使用正则表达式进行火花过滤 [英] Spark filtering with regex

查看：91 发布时间：2020/9/4 3:41:24 scala apache-spark rdd

本文介绍了使用正则表达式进行火花过滤的处理方法，对大家解决问题具有一定的参考价值，需要的朋友们下面随着小编来一起学习吧！

问题描述

我正在尝试按日期将文件数据过滤为好坏数据，因此将获得2个结果文件.从测试文件中，前4行需要输入正确的数据，后2行需要输入错误的数据.

I am trying to filter file data into good and bad data per the date, hence will get 2 result files. From test file, first 4 lines need to go in good data and last 2 lines in bad data.

我有2个问题

我没有得到任何好的数据，结果文件为空
和错误的数据结果如下所示-仅拾取名称字符

I am not getting any good data, result file is empty
and bad data result looks like following - picking up the name characters only

(，C，h) (，J，u) (，T，h) (，J，o) (，N，e) (，B，i)

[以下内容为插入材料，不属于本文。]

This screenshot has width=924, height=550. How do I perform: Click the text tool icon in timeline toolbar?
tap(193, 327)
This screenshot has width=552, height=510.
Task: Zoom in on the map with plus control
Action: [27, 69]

(,C,h) (,J,u) (,T,h) (,J,o) (,N,e) (,B,i)

测试文件

Christopher|Jan 11, 2017|5 
Justin|11 Jan, 2017|5 
Thomas|6/17/2017|5 
John|11-08-2017|5 
Neli|2016|5 
Bilu||5

加载和RDD

scala> val file = sc.textFile("test/data.txt")
scala> val fileRDD = file.map(x => x.split("|"))

RegEx

scala> val singleReg = """(\w(3))\s(\d+)(,)\s(\d(4))|(\d+)\s(\w(3))(,)\s(\d(4))|(\d+)(\/)(\d+)(\/)(\d(4))|(\d+)(-)(\d+)(-)(\d(4))""".r

开头和结尾是否有三个(双引号)，. r在这里很重要吗?

Is three " (double quotes) in the beginning and end and .r important here?

过滤器 问题区域

scala> val validSingleRecords = fileRDD.filter(x => (singleReg.pattern.matcher(x(1)).matches))
scala> val badSingleRecords = fileRDD.filter(x => !(singleReg.pattern.matcher(x(1)).matches))

将数组转换为字符串

scala> val validSingle = validSingleRecords.map(x => (x(0),x(1),x(2)))
scala> val badSingle = badSingleRecords.map(x => (x(0),x(1),x(2)))

写入文件

scala> validSingle.repartition(1).saveAsTextFile("data/singValid")
scala> badSingle.repartition(1).saveAsTextFile("data/singBad")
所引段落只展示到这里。